Every deliverable artifact must include a ## System concerns section near the top (after Summary, before the topic-specific structure) covering the layer beyond code: ownership/Conway boundary, tenancy, cost owner, compliance class, capacity expectation, DR posture, and lifecycle/retirement plan. Leave any field as <TBD> if unknown rather than omitting it - the placeholder forces the question to be asked.
Design docs are decision artifacts, not code artifacts. A design doc captures patterns chosen, boundary contracts at the conceptual level (channel names, ordering keys, idempotency keys, retention, DLQ owner, compatibility mode), file/component inventory, alternatives, open questions, and readiness tier. Implementation code belongs in source files, not in the design doc. Schema files belong in docs/features/<slug>/schemas/ and docs/features/<slug>/asyncapi/ produced by /contract. Runbooks belong in docs/features/<slug>/runbooks/. If the user wants code after the design lands, treat that as a follow-up step.
Cross-link artifacts and include summary metadata. Every file the skill writes (design, ADR, RFC, contract, runbook, launch decision) must include:

a. A ## Summary block at the top with: Status: (Draft | Proposed | Accepted | Superseded | Retired), Date: (<YYYY-MM-DD>), and a 1-2 sentence TL;DR.

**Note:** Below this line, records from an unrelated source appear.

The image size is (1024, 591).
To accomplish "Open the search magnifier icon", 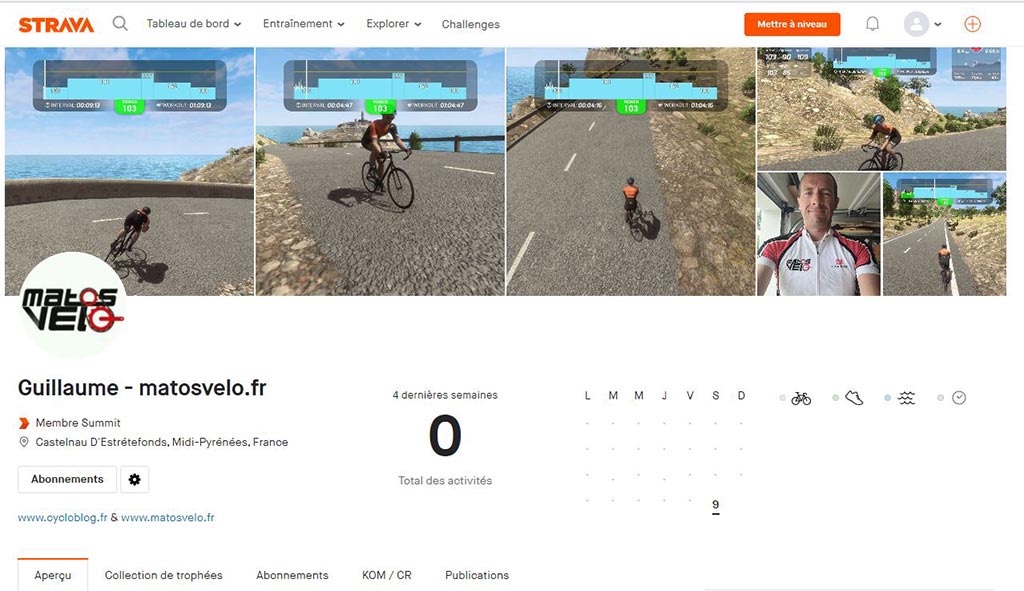I will click(120, 24).
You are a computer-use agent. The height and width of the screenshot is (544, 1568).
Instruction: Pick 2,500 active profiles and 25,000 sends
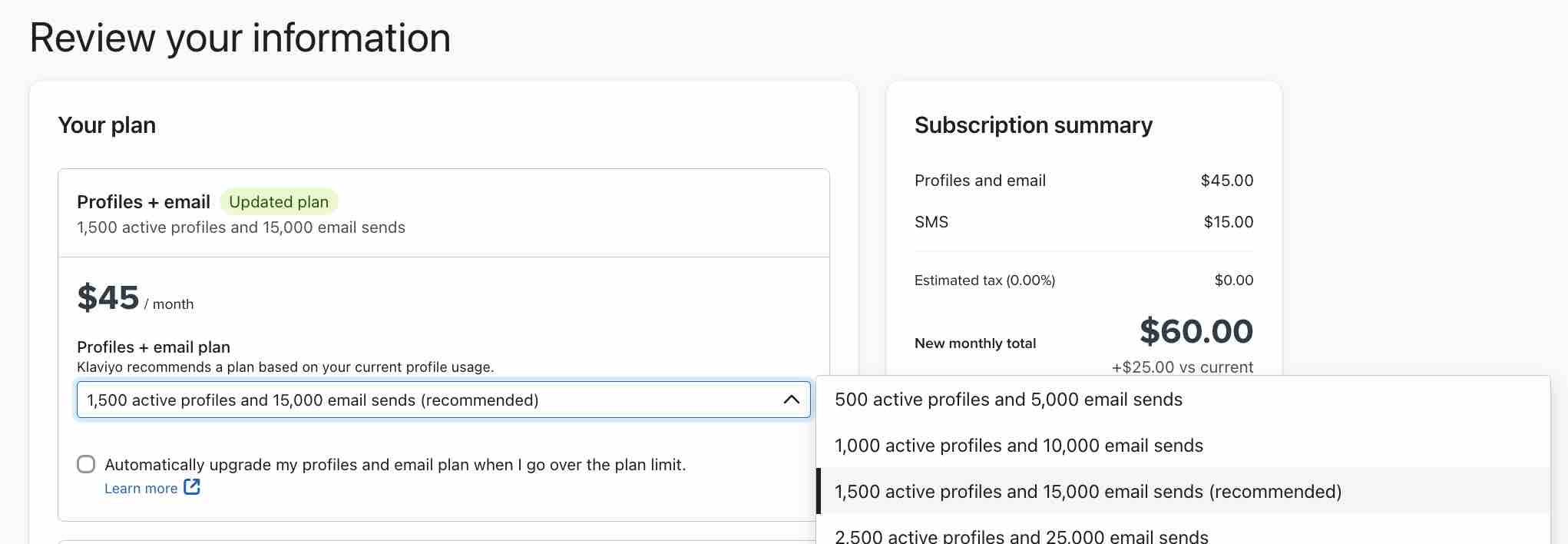(x=1021, y=536)
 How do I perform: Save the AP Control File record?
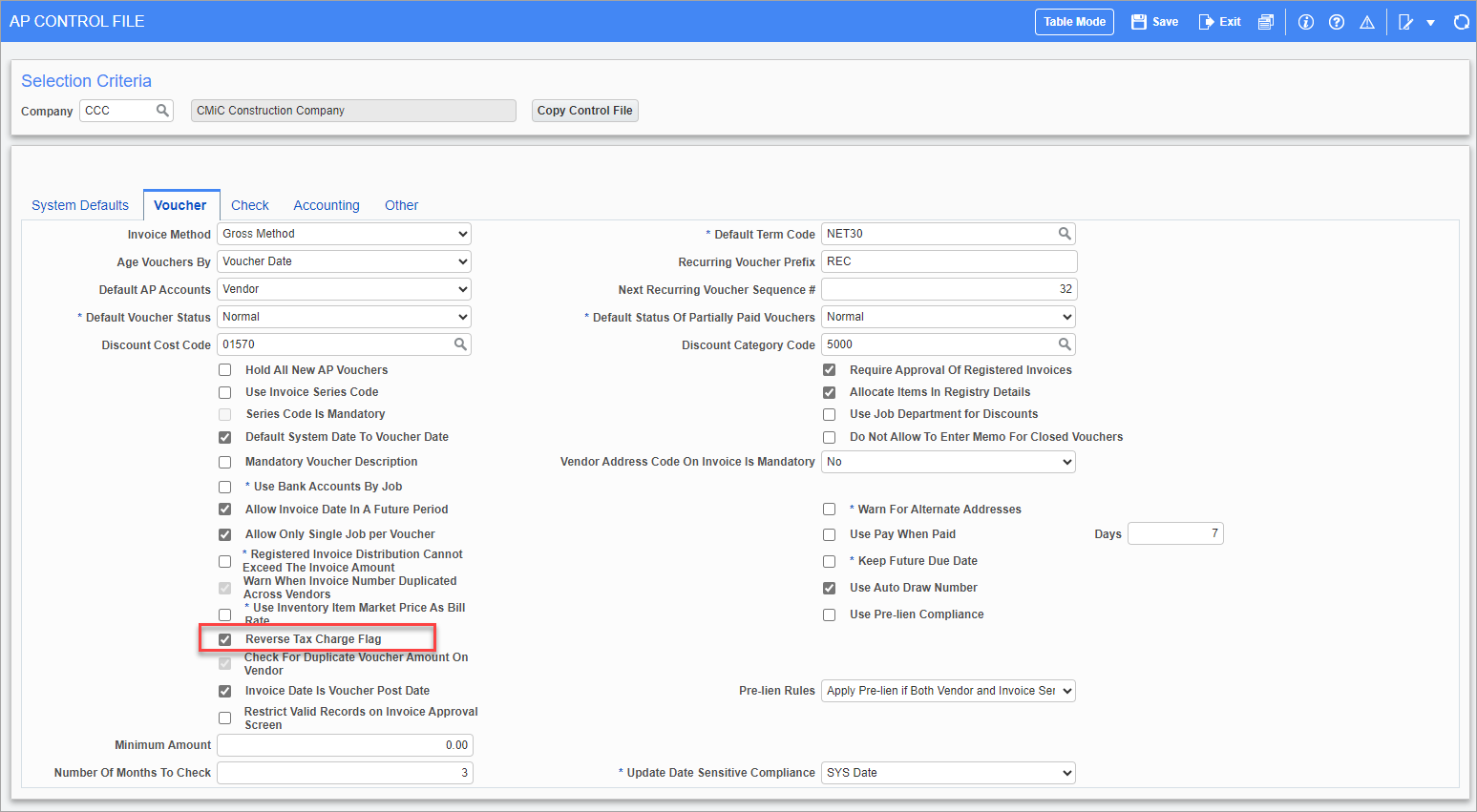(x=1154, y=21)
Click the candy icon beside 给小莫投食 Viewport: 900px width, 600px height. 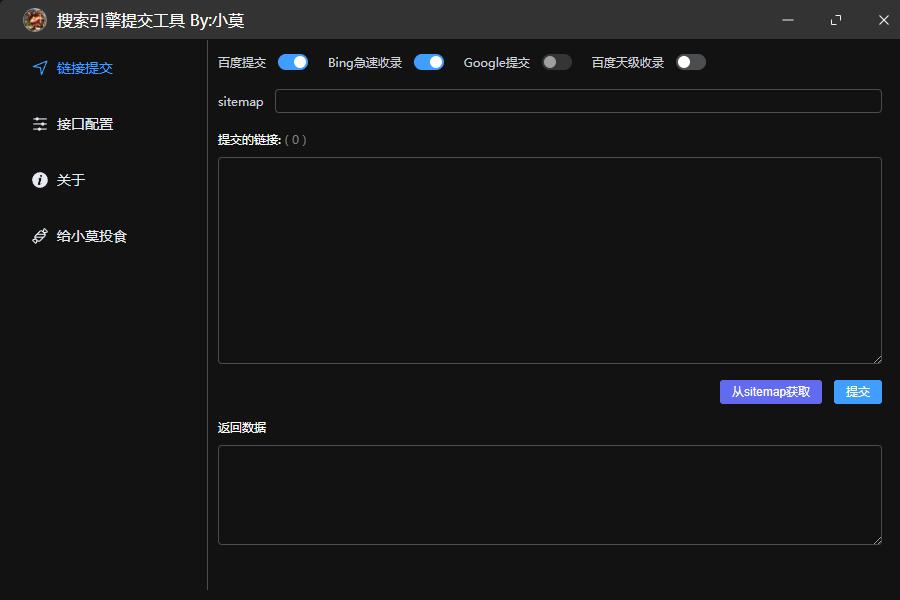(x=40, y=236)
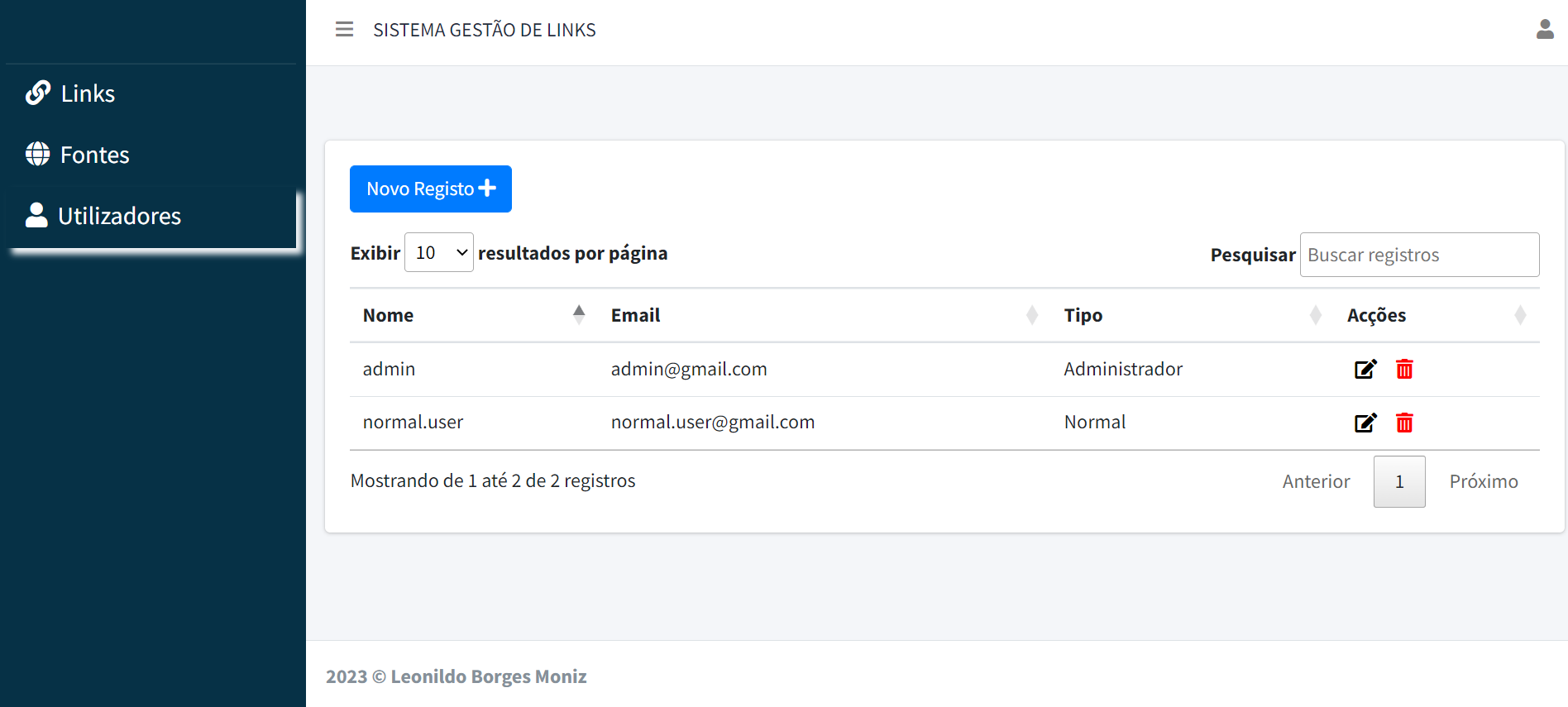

b. A ## Related artifacts section at the bottom that lists peer docs for the same feature/slug. Before writing, glob the repo for these patterns and include the matches (use Glob tool):
- docs/features/<slug>/design.md
- docs/features/<slug>/adrs/*.md
- docs/features/<slug>/contracts/*.md
- docs/features/<slug>/schemas/*
- docs/features/<slug>/asyncapi/*.yaml
- docs/features/<slug>/runbooks/*.md
- docs/features/<slug>/launches/*.md
- docs/system/adrs/*.md (platform-wide ADRs that may apply)
If matches exist, link them by relative path. If none exist yet, list the conventional paths where they would land if/when produced (so the reader knows what to look for).

c. Slug consistency: derive a single feature slug from the user's prompt (e.g. order-fulfillment, payment-authorization, webhook-ingestion) and use it consistently across all files for that feature. Channel names (orders.placed.v1) are separate from feature slugs and may not match exactly; the contract uses the channel name in its filename.

d. Reading-before-writing: when writing an artifact for a feature where related docs already exist, the agent should read those docs (at least their Summary blocks) so the new artifact's decisions are consistent with prior ones - particularly patterns named, ordering keys, owner team, and channel names.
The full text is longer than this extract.